| Consigne écrite 1 |
Reformulez en liste numérotée les lignes des enregistrements en partant de celle qui contient « Screen dimensions: 960x695 » et en terminant par celle qui contient « (x=79, y=162) », sans les lignes vides. Laissez les images de côté.

| Document |

_ _ _ _ _

Laurent Bardainne : On a vécu le confinement principalement à Paris, avec ma femme et ma fille de 6 ans. Vu qu'on était bloqués, il n'y avait plus le choix, plus matière à l'habituelle procrastination. On a décidé de faire une chose nouvelle par jour. Cette période a été l'occasion de me mettre au sport, de faire plein de choses avec ma fille, comme de la chimie... Chaque jour a été un jour nouveau. On s'est donné des défis, par exemple faire ma propre bière ! C'était super. Je me suis fait plaisir. Et en tant que musicien, j'ai vécu tout ça au jour le jour, dans l'attente des nouvelles.

C'est quoi, un tigre d'eau douce ? Pourquoi ce nom ?
C'est vraiment très enfantin. Ça se situe entre le "marin d'eau douce" du Capitaine Haddock et l'intérêt que j'avais, enfant, pour les félins. Ça symbolise quelque part la puissance, une certaine douceur et un peu d'humour.

Est-ce qu'on trouve aussi une réponse à cette question dans les commentaires en voix off du morceau Félin méchant ?
Il s'agit là de ma fille que j'ai "pitchée" [la vitesse de l'enregistrement a été modifiée] comme les voix anonymes qu'on entend dans certaines émissions de télé ! C'est elle qui me raconte son intérêt pour les chats et les félins !

J'ai lu que l'album avait été intitulé Love is Everywhere (c'est aussi le titre d'un des morceaux) en hommage au Facteur Cheval, icône de l'art brut, tout comme le morceau Le vent, les arbres, les oiseaux m'encouragent qui est une citation de l'artiste...
Oui, je crois qu'une de ses phrases dit "L'amour est partout", ou quelque chose comme ça. C'est d'ailleurs l'impression générale qui émane de son palais où il célèbre la vie et l'amour. J'ai "anglosaxonisé" la phrase pour que ça sonne mieux. Je passe souvent mes vacances dans la Drôme, je suis allé là-bas. L'art brut m'a beaucoup touché.

_ _ _ _ _

| Consigne écrite 2 |
Recopiez le passage de l'entretien commençant par « C'est vraiment très » et finissant par « Félin méchant ? », en remplaçant « félins » par « fauves ».

| Les enregistrements |
_ _ _ _ _

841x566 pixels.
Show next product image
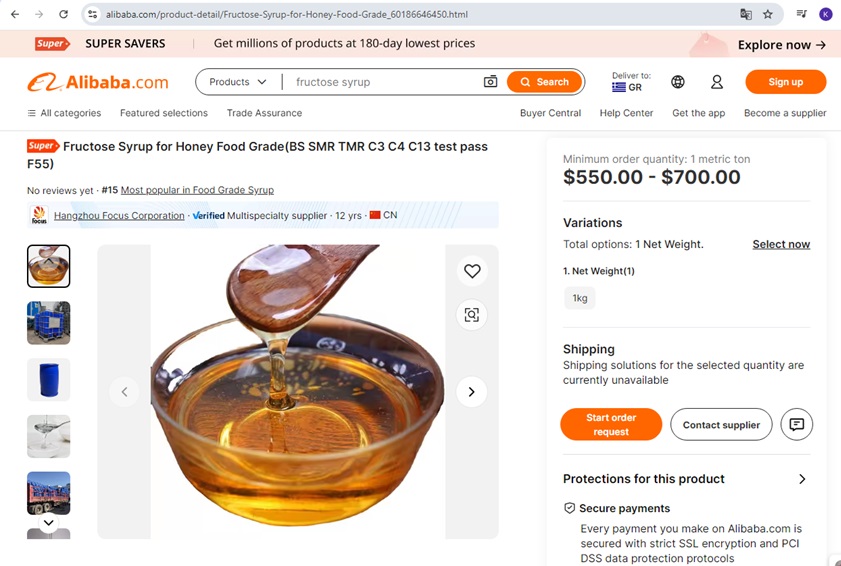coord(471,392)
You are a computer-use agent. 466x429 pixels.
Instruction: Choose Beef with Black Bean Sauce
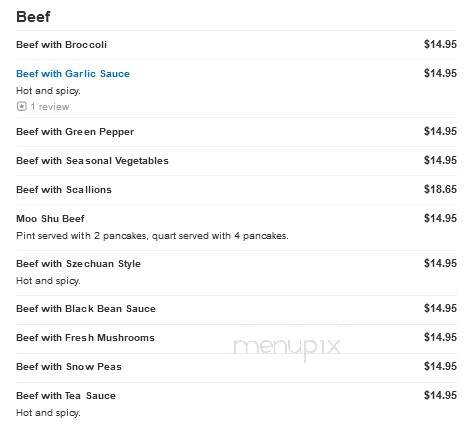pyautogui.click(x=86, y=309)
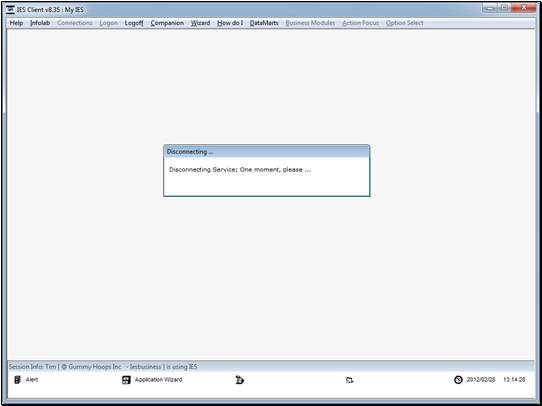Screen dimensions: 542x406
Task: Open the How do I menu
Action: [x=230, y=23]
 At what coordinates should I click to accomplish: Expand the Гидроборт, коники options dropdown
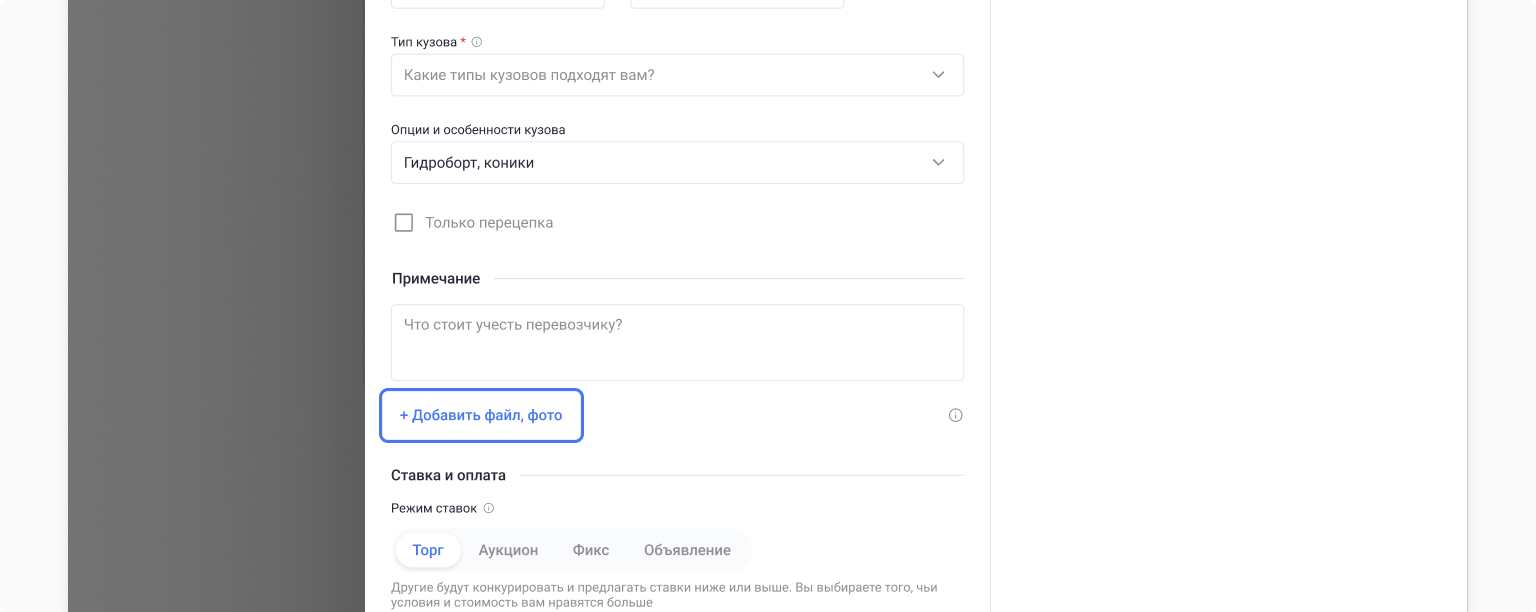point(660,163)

_ _ _ _ _

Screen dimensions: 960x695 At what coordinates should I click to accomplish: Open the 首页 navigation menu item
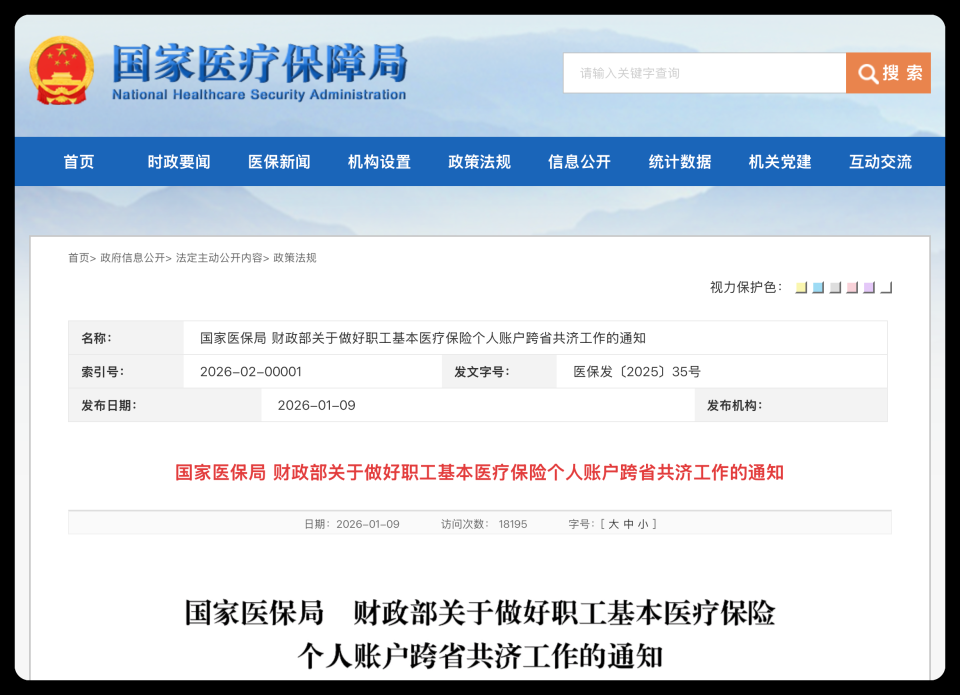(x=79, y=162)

_ _ _ _ _

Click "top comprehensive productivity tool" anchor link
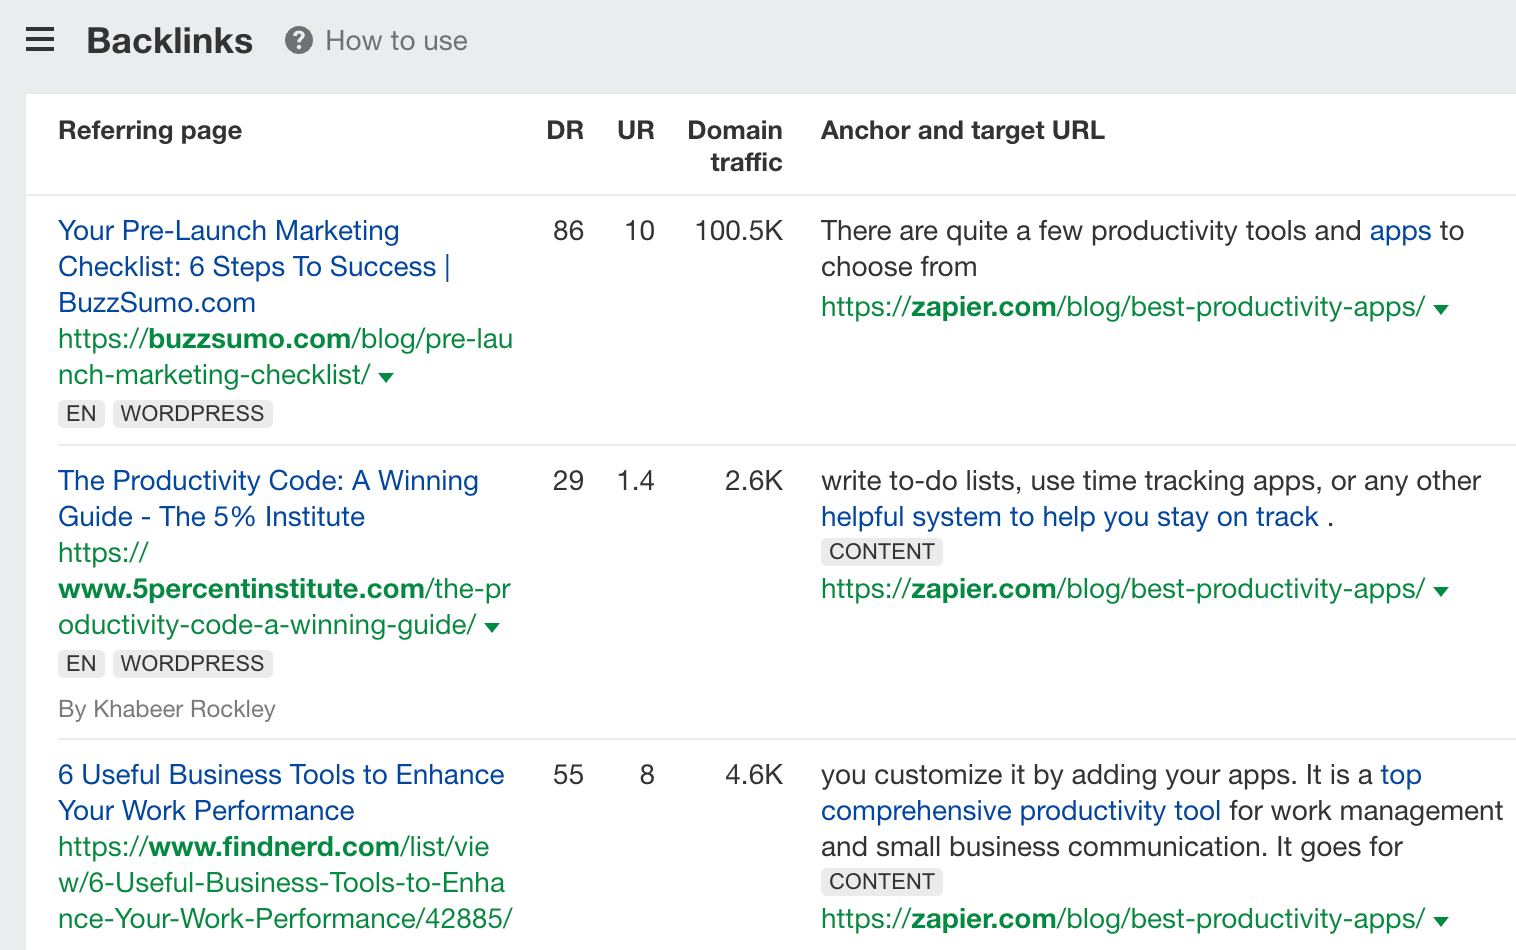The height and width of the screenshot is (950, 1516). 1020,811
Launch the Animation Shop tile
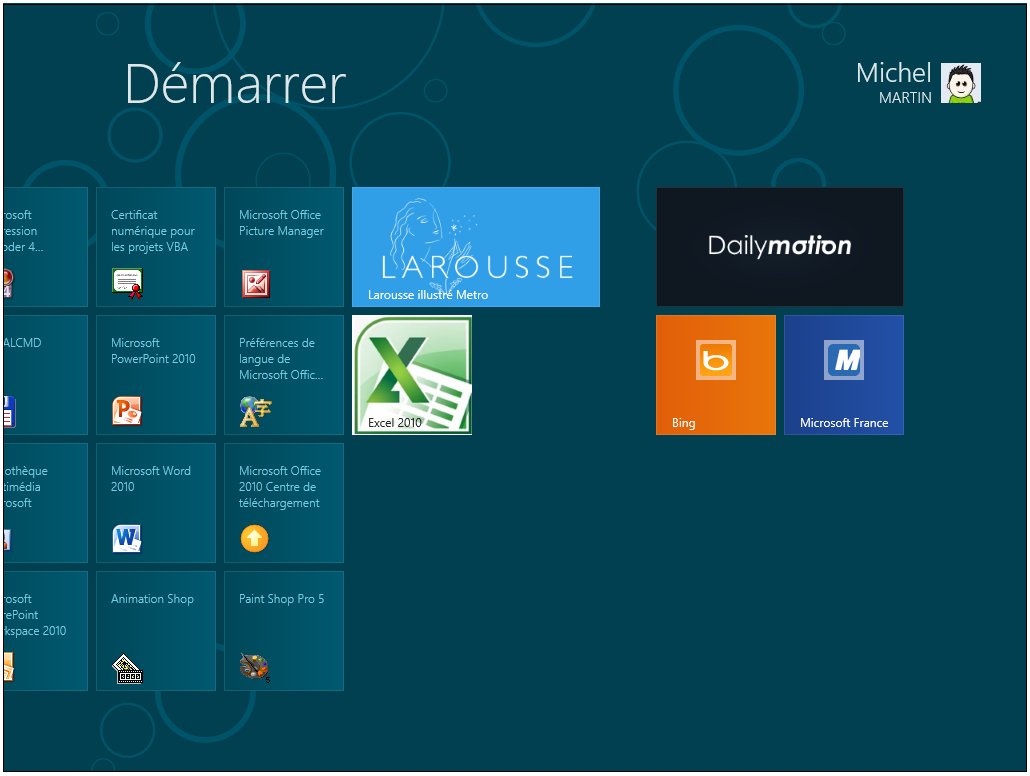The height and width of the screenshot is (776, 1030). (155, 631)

_ _ _ _ _

| Corrigé détaillé 1 |
1. Screen dimensions: 960x695 At what coordinates should I click to accomplish: Open the 首页 navigation menu item
2. (x=79, y=162)

| Corrigé détaillé 2 |
C'est vraiment très enfantin. Ça se situe entre le "marin d'eau douce" du Capitaine Haddock et l'intérêt que j'avais, enfant, pour les fauves. Ça symbolise quelque part la puissance, une certaine douceur et un peu d'humour.

Est-ce qu'on trouve aussi une réponse à cette question dans les commentaires en voix off du morceau Félin méchant ?